Finally, supporting this convergence of diverse types of language diversity on unique cognitive mechanisms (specifically, on these two types of memory), procedural and declarative mechanisms exhibit a strong continuity with animal cognition (stronger indeed than language as such). At the same time, procedural circuits have evolved significantly in our lineage, this potentially accounting for our species-specific enhanced syntactic abilities. As mentioned in Sect. "The diversity of language functions", the connectivity of the Broca’s area (and other cortical regions) with the basal ganglia (and other subcortical areas) has been bolstered relatively recently during hominin evolution (see Lieberman, 2000, 2015; Ullman 2006; Enard et al. 2009; Hillert 2014 for details). This neurobiological change could be a signature of the potentiation of the procedural mechanisms that ultimately enabled more complex forms of syntax, including those relevant for the efficient transmission of propositional contents. Procedural memory is mostly located in the basal ganglia and associated circuitry (see Ullman et al. 2020 for details). But the complexity of the computed sequences depends on our working memory, which is located in different cortical areas. According to Balari and González (2013) and Balari et al. (2013), evolutionarily, the sequences generated in the basal ganglia ould be manipulated beyond a strictly lineal computational regime (i.e. hierarchical constructions appeared) only when our brain attached more working memory resources to the core (i.e. subcortical) procedural mechanisms. These authors have hypothesized that this happened when the cortex grew larger in the human lineage, so that cortical and subcortical areas became more interconnected via connectional invasion. Nonetheless, Benítez-Burraco and Progovac (2021, 2023) have linked this neurobiological change to our evolutionary trend towards a less aggressive phenotype and a more prosocial behavior, in the line of the self-domestication hypothesis of human evolution (Hare 2017). In brief, the reduction in reactive aggression in response to environmental triggers would have resulted in an enhanced cortical (prefrontal) control of subcortical (striatal) areas, being the potentiation of our syntactic abilities a side effect of this process.

Conclusions

In this paper, we have urged cognitive science to reinforce its commitment to study language variation in depth, from genes to human societies. Specifically, we have commented on the benefits for the neuroscience of language of examining i) other language uses besides the transmission of propositional contents, ii) typologically-diverse minority languages and typological rara, iii) varieties of well-studied languages (including vernacular varieties and contextual varieties), and iv) the diverse developmental paths to language, by neurotypical WEIRD subjects, but also by non-WEIRD neurotypical individuals and by neurodiverse people speaking WEIRD and non-WEIRD languages. This approach is expected to improve our current understanding of the cognitive principles that govern language. One reason is that this type of diversity encompasses settings, structures, and uses that are closer to the experience that most people have of language in their daily life (e.g. relaxed conversations between close friends sharing emotionally-charged experiences). It is closer as well to how humans evolved, since during most of our history, we lived in small groups of kin people with reduced contacts with strangers. A second reason is that this approach allows more justified and fruitful comparisons with other species, and accordingly, enables to find more evolutionary continuity for human cognition and behavior (this discontinuity problem is discussed by e.g. Hackett 2017; Parravicini and Pievani 2018; Falzone 2019). Finally, since some basic processing strategies seem to be involved in all these types of linguistic diversity, the objective of achieving a truly unified neuroscience of linguistic variation appears as feasible. If succeeding in this, we will be in a favourable position to give a definitive answer to the conundrum posited by Evans and Levinson in their seminal paper (2009): why we are the only species with a communication system that is fundamentally variable at all levels.
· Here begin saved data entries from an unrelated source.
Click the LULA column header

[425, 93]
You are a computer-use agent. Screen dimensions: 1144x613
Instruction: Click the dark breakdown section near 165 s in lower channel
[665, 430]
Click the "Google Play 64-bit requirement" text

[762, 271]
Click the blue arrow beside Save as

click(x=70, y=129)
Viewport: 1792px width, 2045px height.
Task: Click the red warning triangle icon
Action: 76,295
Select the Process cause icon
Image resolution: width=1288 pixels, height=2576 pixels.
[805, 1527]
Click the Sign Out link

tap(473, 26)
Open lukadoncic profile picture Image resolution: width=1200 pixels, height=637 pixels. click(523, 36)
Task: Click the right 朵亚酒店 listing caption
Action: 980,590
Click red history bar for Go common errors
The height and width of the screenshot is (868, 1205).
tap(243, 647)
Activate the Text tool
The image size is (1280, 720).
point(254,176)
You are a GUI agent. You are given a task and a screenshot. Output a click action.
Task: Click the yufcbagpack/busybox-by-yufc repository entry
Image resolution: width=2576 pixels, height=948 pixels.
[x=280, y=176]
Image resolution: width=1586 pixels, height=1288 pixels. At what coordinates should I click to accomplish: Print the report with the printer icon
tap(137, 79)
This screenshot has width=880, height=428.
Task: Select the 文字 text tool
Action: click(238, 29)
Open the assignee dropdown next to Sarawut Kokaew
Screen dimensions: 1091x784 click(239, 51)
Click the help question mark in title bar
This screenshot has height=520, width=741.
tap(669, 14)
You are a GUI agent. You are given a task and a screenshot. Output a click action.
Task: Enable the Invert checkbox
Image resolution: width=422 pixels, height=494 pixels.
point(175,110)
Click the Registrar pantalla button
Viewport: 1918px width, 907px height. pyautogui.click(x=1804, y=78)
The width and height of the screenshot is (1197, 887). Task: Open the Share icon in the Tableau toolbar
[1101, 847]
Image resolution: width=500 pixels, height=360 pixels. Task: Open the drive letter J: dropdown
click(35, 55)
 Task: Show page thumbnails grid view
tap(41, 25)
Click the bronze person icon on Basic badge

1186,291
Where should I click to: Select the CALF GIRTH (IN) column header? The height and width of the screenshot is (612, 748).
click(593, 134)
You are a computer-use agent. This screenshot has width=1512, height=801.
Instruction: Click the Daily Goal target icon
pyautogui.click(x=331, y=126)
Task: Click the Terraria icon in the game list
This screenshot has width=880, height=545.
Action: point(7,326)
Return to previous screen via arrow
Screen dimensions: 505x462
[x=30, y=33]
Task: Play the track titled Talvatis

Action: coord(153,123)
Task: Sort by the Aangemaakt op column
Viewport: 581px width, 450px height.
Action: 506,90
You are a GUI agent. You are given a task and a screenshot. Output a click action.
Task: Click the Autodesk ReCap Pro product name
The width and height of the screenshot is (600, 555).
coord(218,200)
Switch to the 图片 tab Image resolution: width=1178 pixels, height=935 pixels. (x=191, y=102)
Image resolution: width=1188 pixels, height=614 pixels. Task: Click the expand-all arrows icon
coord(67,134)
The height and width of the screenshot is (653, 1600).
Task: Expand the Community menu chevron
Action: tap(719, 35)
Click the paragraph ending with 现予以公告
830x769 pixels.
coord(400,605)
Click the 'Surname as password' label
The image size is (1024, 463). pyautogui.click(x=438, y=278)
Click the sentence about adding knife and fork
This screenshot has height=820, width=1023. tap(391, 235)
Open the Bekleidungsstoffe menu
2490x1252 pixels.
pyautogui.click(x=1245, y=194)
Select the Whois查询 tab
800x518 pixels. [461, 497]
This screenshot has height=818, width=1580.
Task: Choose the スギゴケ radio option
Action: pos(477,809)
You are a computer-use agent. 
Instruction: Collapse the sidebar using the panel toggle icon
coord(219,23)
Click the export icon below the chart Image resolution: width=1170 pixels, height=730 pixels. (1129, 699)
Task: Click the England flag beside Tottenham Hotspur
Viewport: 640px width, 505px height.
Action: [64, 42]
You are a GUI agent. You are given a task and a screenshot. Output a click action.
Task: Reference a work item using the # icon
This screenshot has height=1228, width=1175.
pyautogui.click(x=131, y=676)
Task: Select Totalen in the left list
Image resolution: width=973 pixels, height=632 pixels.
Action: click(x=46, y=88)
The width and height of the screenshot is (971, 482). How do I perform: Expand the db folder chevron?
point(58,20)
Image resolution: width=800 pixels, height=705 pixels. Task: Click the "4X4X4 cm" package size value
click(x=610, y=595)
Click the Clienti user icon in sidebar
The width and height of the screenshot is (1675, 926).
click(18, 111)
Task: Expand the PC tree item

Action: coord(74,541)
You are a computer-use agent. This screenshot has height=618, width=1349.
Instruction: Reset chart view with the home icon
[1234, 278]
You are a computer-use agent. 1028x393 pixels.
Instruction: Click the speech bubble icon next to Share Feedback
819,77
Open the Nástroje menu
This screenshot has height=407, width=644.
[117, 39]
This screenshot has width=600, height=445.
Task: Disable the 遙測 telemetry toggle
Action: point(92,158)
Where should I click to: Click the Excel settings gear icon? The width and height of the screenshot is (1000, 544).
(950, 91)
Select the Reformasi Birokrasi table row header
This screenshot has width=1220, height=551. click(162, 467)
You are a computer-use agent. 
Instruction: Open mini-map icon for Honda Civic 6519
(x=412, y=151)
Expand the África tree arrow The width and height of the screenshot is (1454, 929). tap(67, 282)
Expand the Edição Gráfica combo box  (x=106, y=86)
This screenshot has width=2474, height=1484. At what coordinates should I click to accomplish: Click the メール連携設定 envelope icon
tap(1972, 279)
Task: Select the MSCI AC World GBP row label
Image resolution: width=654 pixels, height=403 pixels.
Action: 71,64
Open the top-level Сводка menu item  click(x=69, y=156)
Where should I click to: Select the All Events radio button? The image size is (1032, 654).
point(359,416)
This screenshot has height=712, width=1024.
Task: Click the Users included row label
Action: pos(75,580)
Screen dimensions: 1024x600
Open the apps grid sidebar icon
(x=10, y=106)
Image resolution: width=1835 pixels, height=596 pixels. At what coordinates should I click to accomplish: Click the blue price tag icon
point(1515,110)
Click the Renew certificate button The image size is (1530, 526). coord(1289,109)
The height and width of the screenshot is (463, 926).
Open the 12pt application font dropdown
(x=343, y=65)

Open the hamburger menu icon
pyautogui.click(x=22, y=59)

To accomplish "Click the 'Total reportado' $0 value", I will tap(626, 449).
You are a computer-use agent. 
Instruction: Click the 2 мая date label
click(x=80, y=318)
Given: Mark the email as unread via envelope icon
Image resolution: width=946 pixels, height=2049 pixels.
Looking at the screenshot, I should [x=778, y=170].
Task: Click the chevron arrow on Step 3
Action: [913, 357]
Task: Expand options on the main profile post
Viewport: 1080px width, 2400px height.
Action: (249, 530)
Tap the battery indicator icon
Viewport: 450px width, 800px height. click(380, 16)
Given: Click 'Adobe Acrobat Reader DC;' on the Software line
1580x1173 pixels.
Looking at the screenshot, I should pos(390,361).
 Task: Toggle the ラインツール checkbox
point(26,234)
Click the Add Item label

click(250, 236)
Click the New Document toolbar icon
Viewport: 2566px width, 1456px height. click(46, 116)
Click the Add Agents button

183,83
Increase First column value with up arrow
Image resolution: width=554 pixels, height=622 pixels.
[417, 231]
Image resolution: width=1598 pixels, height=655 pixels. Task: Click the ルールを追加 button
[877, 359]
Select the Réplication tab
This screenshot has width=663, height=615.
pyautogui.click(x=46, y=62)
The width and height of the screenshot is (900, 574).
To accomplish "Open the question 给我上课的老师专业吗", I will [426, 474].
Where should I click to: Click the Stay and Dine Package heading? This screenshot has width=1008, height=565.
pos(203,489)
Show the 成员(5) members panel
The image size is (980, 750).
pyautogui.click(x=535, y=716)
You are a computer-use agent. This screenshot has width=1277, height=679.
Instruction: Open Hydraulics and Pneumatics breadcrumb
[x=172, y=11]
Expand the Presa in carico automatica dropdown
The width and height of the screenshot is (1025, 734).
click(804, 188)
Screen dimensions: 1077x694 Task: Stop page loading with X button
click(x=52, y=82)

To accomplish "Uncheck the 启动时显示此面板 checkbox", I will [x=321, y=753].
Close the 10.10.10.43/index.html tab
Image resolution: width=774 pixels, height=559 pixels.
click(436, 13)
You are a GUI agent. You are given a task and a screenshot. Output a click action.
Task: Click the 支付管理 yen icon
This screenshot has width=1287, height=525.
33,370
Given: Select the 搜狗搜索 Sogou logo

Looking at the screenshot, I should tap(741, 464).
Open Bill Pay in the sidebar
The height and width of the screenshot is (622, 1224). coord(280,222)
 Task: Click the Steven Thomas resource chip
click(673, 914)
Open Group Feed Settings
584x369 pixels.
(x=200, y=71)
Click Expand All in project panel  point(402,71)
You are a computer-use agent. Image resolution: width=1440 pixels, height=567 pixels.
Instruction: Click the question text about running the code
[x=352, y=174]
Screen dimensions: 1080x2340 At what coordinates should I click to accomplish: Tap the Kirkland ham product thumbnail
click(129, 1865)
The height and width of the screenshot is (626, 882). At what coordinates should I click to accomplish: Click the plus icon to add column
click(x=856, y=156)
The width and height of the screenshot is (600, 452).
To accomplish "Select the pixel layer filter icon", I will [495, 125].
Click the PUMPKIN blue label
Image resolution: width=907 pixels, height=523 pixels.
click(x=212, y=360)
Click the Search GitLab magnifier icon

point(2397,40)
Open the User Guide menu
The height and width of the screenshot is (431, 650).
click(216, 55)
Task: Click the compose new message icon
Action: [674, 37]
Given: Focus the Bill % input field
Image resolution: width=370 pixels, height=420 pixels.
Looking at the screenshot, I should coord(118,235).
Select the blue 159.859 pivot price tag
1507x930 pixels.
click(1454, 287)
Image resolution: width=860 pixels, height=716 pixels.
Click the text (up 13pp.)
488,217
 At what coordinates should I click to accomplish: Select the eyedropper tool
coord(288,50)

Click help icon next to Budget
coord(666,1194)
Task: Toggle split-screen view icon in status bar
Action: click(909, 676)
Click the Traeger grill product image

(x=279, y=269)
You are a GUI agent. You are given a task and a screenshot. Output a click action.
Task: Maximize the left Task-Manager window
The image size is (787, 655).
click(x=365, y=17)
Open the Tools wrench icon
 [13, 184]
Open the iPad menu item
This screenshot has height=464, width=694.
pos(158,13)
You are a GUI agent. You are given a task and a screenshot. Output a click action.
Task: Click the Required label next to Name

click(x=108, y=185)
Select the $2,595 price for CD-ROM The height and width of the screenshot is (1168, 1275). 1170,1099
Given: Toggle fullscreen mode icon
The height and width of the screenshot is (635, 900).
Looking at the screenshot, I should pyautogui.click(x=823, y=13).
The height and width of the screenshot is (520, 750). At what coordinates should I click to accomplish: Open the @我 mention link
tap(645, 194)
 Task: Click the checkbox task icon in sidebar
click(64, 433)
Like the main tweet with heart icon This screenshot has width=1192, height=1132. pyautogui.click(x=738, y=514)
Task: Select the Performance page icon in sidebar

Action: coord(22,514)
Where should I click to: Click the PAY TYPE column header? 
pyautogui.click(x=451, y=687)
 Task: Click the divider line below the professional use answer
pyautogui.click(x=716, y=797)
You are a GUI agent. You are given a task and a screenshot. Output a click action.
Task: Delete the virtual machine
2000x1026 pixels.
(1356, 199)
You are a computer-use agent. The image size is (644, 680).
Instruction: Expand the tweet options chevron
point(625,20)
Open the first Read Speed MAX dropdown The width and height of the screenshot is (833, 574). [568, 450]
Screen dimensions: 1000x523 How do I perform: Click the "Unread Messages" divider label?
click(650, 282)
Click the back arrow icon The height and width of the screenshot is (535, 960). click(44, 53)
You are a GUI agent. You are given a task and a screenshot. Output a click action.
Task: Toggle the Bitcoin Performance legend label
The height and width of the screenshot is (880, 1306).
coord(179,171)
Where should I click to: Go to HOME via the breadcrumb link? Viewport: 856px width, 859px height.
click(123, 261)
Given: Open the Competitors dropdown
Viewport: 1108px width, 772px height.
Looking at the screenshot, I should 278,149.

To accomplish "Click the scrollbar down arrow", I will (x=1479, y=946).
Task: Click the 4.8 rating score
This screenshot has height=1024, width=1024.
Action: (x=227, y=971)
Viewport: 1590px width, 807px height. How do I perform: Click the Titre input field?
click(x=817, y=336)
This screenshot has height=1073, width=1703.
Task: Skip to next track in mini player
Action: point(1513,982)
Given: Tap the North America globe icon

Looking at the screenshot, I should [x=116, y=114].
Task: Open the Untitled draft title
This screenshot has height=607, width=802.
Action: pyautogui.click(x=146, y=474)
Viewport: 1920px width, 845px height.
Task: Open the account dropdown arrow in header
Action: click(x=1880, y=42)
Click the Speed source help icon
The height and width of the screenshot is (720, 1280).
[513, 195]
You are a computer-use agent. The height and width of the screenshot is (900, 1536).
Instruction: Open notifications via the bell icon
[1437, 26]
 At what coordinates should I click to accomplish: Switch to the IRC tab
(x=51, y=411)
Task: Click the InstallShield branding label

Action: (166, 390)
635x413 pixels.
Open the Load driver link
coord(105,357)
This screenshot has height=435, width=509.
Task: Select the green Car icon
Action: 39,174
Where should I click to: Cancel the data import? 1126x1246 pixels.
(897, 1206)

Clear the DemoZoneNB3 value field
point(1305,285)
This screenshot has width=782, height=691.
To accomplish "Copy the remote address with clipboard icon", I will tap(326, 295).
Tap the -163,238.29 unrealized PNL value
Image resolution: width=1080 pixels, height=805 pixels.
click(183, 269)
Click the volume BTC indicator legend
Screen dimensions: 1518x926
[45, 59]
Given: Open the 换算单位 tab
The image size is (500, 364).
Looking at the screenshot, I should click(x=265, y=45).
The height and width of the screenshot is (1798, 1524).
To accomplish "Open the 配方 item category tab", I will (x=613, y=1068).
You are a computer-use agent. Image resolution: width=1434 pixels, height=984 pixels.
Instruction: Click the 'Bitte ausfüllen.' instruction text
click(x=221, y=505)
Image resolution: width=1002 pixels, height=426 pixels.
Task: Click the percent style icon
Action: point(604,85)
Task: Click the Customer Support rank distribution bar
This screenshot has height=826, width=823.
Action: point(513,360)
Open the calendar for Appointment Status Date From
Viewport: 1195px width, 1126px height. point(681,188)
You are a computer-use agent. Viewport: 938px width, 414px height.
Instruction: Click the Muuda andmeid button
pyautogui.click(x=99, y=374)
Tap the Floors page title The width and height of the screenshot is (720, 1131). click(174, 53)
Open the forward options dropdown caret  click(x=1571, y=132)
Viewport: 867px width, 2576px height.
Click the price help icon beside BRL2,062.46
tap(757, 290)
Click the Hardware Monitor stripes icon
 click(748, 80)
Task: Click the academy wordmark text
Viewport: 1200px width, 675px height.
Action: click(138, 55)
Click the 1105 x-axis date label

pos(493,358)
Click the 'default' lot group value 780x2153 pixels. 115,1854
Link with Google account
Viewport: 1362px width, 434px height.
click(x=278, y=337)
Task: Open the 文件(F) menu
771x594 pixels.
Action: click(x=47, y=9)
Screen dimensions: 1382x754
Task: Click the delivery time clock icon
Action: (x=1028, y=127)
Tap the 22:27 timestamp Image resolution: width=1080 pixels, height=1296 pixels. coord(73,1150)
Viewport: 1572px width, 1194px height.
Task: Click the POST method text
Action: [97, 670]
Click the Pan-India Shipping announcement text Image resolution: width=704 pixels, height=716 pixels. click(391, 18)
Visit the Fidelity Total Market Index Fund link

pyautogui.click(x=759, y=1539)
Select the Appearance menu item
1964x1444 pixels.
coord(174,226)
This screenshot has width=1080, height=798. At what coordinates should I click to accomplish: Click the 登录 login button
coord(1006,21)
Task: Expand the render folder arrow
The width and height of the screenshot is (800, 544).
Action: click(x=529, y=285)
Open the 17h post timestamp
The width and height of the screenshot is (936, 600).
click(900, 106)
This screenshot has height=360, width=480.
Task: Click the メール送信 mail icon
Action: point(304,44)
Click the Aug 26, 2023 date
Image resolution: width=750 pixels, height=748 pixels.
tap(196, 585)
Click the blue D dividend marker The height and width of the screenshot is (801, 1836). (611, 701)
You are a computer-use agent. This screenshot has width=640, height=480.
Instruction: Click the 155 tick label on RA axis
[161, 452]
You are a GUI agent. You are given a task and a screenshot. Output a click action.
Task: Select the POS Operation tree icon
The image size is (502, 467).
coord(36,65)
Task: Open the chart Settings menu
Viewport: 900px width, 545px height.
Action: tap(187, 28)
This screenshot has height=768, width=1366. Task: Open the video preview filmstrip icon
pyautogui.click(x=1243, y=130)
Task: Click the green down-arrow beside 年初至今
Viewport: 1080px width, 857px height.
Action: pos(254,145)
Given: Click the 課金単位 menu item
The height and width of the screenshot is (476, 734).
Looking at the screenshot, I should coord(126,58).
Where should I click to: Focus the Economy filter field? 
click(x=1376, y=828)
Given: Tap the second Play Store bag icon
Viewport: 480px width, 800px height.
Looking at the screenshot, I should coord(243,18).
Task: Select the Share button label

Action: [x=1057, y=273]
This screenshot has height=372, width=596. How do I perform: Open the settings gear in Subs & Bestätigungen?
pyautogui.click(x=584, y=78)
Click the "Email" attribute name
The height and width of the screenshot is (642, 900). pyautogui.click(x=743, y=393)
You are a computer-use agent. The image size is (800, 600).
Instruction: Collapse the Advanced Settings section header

That said, the kind of research we have advocated for here faces significant theoretical challenges, of the sort discussed in the paper, but also practical challenges of diverse nature. For instance, it is difficult to conduct experiments demanding neuroimaging facilities in most of the places where non-WEIRD languages are spoken. Likewise, tests and procedures might need some (extensive) adaptation. Recalling Ullman’s model of language processing, it happens that declarative memory is rather impacted by cultural factors. This is because it encompasses two subtypes of memory: episodic and semantic (Tulving 1972). Episodic memory allows to travel backwards and forwards in time, which is an universal ability of the human mind. By contrast, semantic memory stores word meanings, and what is lexicalized varies from one language to another, and ultimately from one culture to another. As a consequence, tests employed for measuring semantic memory abilities are expected to be culturally-biased to some degree and demand some adaptation (see Benítez-Burraco et al. 2024 for discussion). For instance, since these tests typically ask participants to name objects or animals displayed in a screen or a piece of sheet, one can choose objects or animals that are familiar to the participants, instead of using the original ones more suited to speakers of WEIRD languages. Even better, one can use images that are abstract and non-representational by nature (see Benítez-Burraco et al. 2024 for details).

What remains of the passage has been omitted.